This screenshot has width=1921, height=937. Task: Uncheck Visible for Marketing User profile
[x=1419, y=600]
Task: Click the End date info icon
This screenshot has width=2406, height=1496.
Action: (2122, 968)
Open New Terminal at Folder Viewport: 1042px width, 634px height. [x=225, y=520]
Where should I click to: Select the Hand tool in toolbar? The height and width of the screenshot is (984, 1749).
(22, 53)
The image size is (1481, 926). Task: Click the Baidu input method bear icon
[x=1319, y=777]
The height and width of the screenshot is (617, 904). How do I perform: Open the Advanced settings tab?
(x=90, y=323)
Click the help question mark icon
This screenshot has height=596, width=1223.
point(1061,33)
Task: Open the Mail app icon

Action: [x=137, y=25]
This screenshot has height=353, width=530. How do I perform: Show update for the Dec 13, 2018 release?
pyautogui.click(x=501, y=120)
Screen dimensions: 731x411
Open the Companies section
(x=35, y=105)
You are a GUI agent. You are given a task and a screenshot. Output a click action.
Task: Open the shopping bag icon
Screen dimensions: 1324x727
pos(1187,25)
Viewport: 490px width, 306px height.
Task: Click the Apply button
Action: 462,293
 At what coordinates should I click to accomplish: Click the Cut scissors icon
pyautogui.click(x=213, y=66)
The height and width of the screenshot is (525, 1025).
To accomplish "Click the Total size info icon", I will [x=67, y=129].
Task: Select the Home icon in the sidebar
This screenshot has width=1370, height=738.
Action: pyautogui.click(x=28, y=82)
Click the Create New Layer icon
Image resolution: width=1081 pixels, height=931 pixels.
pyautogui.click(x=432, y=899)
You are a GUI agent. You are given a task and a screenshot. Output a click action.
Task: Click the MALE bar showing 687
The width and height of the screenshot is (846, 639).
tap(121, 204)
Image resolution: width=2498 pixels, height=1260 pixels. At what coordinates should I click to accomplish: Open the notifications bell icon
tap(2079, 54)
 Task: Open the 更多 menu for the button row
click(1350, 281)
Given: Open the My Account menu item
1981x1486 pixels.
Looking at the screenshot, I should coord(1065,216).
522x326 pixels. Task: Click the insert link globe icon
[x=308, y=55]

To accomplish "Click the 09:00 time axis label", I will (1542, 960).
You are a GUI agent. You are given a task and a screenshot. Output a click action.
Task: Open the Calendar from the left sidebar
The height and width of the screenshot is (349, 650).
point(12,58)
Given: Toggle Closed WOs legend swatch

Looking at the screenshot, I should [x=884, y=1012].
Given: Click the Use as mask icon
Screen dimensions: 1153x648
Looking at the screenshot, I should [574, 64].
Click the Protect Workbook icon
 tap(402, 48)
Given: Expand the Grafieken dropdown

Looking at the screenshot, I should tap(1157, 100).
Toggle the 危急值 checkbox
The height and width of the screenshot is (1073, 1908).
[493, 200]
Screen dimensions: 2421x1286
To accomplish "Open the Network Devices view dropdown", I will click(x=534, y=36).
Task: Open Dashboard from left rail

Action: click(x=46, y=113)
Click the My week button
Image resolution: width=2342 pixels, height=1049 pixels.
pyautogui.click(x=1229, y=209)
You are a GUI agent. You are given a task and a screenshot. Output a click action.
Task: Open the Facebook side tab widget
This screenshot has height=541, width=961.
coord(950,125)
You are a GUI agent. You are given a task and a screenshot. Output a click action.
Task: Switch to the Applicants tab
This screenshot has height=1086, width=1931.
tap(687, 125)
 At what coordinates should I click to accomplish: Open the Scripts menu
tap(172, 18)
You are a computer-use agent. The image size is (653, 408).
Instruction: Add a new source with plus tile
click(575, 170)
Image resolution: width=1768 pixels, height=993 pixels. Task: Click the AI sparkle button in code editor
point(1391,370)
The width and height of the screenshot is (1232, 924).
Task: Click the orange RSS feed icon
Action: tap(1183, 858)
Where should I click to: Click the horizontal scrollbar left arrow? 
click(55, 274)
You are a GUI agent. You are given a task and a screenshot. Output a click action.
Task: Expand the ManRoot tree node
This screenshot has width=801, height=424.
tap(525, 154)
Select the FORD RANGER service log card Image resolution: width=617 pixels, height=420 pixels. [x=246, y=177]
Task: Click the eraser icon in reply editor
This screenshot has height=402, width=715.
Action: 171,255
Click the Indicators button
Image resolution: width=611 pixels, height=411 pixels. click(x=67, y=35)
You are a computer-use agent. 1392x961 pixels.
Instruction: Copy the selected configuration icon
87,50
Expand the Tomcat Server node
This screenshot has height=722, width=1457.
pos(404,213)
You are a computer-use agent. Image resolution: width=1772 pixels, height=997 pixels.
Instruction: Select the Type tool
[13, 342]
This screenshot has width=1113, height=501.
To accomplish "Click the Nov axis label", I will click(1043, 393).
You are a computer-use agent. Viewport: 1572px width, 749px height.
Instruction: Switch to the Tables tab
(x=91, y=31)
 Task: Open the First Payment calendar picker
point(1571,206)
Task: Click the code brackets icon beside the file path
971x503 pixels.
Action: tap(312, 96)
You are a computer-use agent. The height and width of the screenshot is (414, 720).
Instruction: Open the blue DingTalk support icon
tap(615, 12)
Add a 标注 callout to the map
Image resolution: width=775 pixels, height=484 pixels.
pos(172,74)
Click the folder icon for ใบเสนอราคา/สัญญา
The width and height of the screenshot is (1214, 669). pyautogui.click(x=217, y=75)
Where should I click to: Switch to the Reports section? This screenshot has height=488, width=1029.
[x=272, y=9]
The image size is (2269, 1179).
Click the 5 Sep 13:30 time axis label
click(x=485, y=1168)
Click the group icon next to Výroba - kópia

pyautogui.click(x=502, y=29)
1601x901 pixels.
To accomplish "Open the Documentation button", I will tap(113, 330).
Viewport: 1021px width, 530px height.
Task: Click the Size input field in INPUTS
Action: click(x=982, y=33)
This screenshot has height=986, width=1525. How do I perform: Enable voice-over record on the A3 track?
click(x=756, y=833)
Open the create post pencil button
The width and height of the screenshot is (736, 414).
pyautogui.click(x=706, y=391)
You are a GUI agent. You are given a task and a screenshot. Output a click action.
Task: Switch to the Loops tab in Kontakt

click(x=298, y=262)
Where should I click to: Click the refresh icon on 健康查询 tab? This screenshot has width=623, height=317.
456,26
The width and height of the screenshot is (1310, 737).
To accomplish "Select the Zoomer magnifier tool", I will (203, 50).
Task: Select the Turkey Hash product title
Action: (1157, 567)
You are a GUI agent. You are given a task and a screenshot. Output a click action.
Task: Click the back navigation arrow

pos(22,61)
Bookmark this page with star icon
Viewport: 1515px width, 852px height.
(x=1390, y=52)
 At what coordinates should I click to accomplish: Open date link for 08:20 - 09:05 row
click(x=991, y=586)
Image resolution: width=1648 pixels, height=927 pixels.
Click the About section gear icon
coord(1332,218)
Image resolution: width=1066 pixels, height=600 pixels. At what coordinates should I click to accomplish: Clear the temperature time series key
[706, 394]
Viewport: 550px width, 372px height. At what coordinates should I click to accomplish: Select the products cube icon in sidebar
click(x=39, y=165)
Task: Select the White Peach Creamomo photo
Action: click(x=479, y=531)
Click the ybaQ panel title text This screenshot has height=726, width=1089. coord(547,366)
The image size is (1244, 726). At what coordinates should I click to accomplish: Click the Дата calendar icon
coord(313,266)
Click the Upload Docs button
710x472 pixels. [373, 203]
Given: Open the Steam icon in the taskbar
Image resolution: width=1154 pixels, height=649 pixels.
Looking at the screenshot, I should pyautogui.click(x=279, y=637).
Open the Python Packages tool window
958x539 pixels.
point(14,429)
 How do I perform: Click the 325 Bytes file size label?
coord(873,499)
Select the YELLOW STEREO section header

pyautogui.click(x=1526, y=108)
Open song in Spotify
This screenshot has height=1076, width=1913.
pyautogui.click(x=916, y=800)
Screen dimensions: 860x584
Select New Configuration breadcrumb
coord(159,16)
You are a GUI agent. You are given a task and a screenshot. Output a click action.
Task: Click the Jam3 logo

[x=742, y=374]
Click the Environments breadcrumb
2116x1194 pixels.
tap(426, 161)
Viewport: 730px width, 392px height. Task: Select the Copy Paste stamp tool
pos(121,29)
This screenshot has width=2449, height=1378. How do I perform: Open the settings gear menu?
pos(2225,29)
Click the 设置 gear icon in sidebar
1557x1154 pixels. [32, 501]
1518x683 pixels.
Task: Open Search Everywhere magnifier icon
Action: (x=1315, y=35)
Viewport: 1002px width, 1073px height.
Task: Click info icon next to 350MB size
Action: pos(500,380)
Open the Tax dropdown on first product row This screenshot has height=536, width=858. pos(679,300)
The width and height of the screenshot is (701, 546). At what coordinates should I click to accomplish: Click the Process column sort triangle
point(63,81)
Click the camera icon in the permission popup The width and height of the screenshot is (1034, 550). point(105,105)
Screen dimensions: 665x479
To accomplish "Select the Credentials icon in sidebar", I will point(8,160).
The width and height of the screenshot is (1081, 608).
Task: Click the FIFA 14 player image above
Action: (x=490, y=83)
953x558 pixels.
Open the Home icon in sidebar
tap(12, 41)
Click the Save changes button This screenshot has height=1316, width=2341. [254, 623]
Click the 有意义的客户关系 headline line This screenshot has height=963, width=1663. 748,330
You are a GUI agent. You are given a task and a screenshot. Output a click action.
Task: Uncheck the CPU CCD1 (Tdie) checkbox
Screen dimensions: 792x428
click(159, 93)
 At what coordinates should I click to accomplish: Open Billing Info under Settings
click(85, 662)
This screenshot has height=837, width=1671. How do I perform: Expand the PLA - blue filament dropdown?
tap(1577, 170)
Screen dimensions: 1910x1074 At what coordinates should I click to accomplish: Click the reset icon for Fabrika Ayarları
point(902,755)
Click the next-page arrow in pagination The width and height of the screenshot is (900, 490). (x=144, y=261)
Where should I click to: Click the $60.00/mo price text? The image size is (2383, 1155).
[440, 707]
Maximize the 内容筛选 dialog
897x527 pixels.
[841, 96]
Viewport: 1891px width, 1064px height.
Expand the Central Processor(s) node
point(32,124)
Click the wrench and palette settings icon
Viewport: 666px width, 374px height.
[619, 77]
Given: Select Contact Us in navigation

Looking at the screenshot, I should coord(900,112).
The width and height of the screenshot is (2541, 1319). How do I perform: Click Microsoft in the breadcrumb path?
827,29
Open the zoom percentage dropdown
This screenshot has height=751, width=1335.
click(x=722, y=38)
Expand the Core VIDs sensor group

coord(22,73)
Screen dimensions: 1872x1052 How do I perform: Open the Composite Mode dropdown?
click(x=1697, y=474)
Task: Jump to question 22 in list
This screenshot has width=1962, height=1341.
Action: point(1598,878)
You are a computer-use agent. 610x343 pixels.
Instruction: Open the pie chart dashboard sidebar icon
········
*Task goal:* Quote the listing word for word from its first line through the line in which "Task: Select the Home icon in the sidebar" appears.

*Task answer:*
This screenshot has width=1921, height=937. Task: Uncheck Visible for Marketing User profile
[x=1419, y=600]
Task: Click the End date info icon
This screenshot has width=2406, height=1496.
Action: (2122, 968)
Open New Terminal at Folder Viewport: 1042px width, 634px height. [x=225, y=520]
Where should I click to: Select the Hand tool in toolbar? The height and width of the screenshot is (984, 1749).
(22, 53)
The image size is (1481, 926). Task: Click the Baidu input method bear icon
[x=1319, y=777]
The height and width of the screenshot is (617, 904). How do I perform: Open the Advanced settings tab?
(x=90, y=323)
Click the help question mark icon
This screenshot has height=596, width=1223.
point(1061,33)
Task: Open the Mail app icon

Action: [x=137, y=25]
This screenshot has height=353, width=530. How do I perform: Show update for the Dec 13, 2018 release?
pyautogui.click(x=501, y=120)
Screen dimensions: 731x411
Open the Companies section
(x=35, y=105)
You are a GUI agent. You are given a task and a screenshot. Output a click action.
Task: Open the shopping bag icon
Screen dimensions: 1324x727
pos(1187,25)
Viewport: 490px width, 306px height.
Task: Click the Apply button
Action: 462,293
 At what coordinates should I click to accomplish: Click the Cut scissors icon
pyautogui.click(x=213, y=66)
The height and width of the screenshot is (525, 1025).
To accomplish "Click the Total size info icon", I will [x=67, y=129].
Task: Select the Home icon in the sidebar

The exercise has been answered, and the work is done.